All good things come to an end and as filming wrapped James was in reflective mood. “My last day on set was a solemn one. It was the first time I sat and thought about what this film was truly about. The harrowing statistics about drugs, herion to be specific, in Leith at that time. Yes, it’s a big glitzy film with big name actors and an £18 million budget but it portrays these characters that were some of the lucky ones.
“Even though they may be were they are now, which everyone will see from watching it, at least they are alive. A lot died from HIV and AIDS.
“I met Irvine Welsh who wrote the books and someone I’m obsessed with and he really brought it home for me. The second unit director Gary Fraser, a recovered addict himself, had been hand picked by Irvine to help Danny put this movie together.
“Me and Connor, playing a young Renton, had to film a scene, out last scene, were Sick Boy and Renton take herion for the first time. Gary played Hotel California and told us to just lay there until the song stopped. I remember my entire body went numb. I had a belt strapped around my arm, a syringe filled with brown sugar and lemon juice laying by my side and a piece of cotton wool dabbed in fake blood covering where I apparently injected.
“He called ‘cut’ and everyone was crying. Gary was suddenly as white as a ghost. He summed it up perfectly, ‘this is real life. For people your age, coming here, sitting down in a dark alley and injecting themselves with this filth. It’s real life. Watching you guys right now it’s sad because these characters feel euphoric, your first time taking drugs, totally unaware of the horror and devastation it will lead them to. There was something oddly beautiful about watching it.
“We packed up, I took the clothes off, said goodbye to everyone and went home. That day will never leave me. I’m thankful I have never been in that position and now I know I never will be. Faking it was enough for me. That as Gary said, is the beauty of Trainspotting. These young guys Irvine once wrote about are cool and edgy, they say funny things, we laugh watching them on screen but we all finish watching that film and it makes us think how horrible drugs are.
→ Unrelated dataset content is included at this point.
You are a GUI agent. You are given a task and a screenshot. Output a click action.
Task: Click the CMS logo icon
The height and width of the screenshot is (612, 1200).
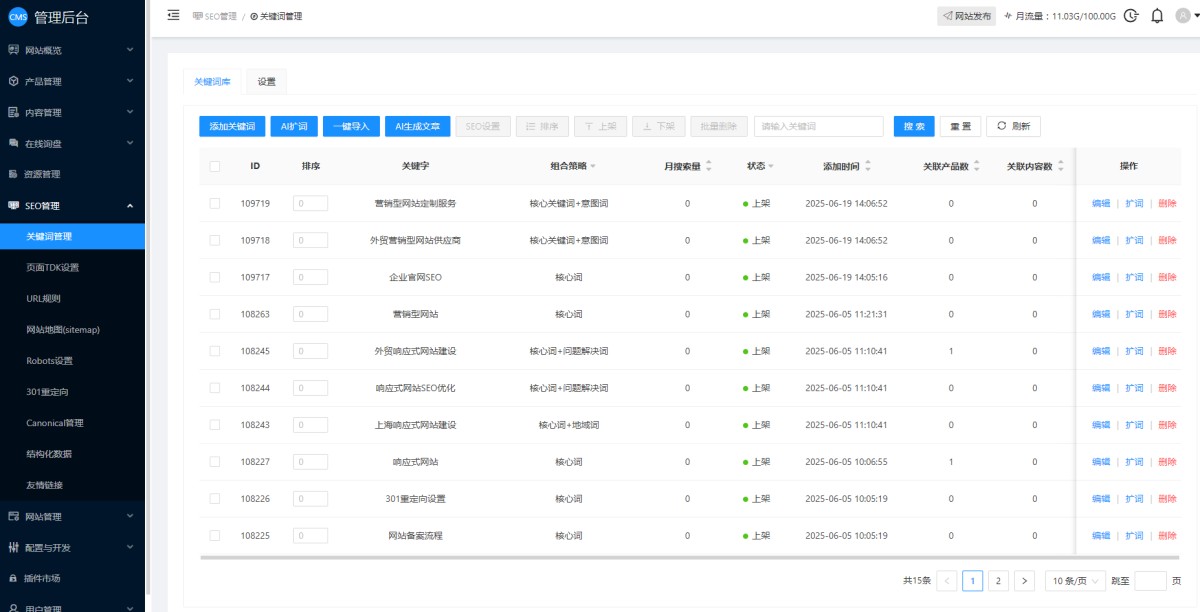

“There has been a lot of talk of the film glorifying drug abuse, I totally disagree. Maybe filming that scene, meeting those people using in Leith or just being part of this made me think differently, but Trainspotting has a different meaning. Irvine wants young people to know drugs are not the answer. When we meet these characters again 20 years later in T2, their lives are not what they wanted. None of them are where they dreamed of being. That is the reality of drugs.
“I am a tiny part of a massive film, I hope amongst the laughs, the cool filming techniques used by Danny and the iconic soundtracks that is what this new generation on Trainspotting fans like me take from this film. Life is short, life is precious. It’s not worth the risk of taking drugs, especially at a young age.”
T2 Trainspotting opens in cinemas on Friday.